> _REQUIREMENT_: Please report each line below that contains the string "Diagrams", copying it in full. Case counts.

> _Data for locating words and elements_:
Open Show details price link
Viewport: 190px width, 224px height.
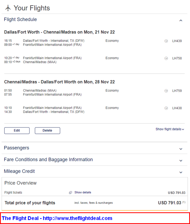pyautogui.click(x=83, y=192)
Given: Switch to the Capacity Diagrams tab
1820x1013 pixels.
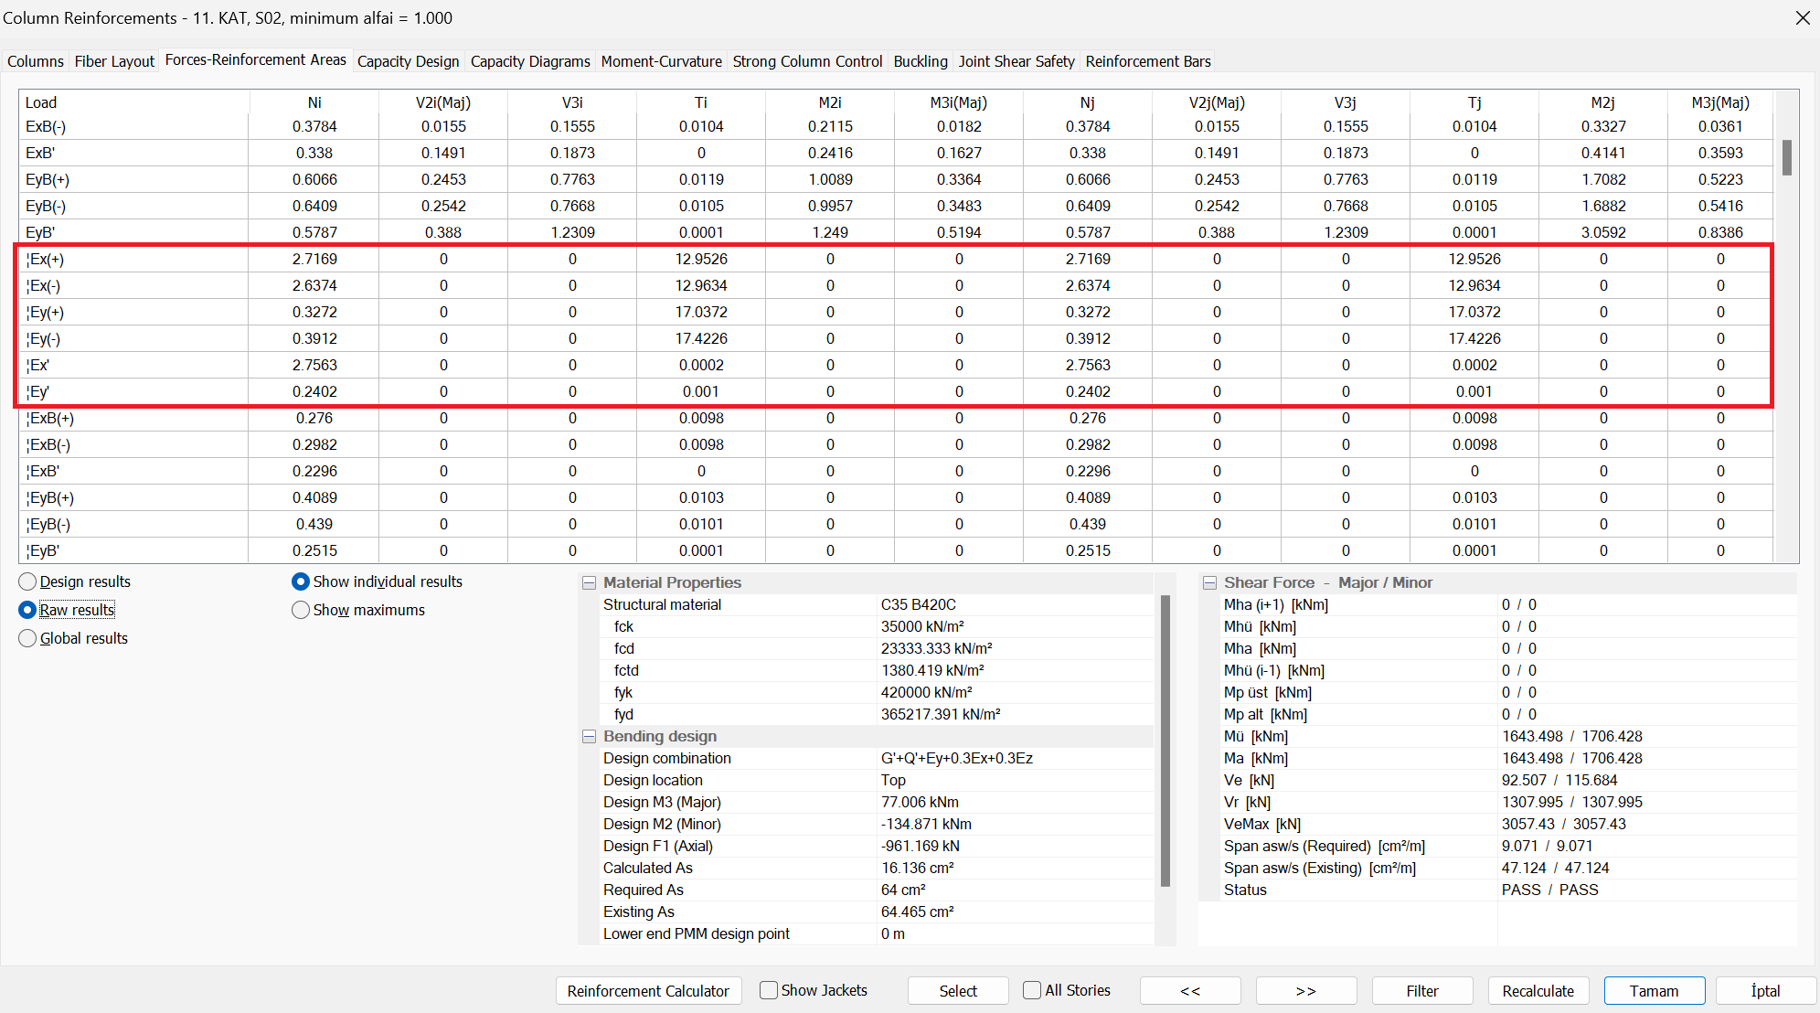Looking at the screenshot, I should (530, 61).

> _TASK OUTPUT_:
Given: Switch to the Capacity Diagrams tab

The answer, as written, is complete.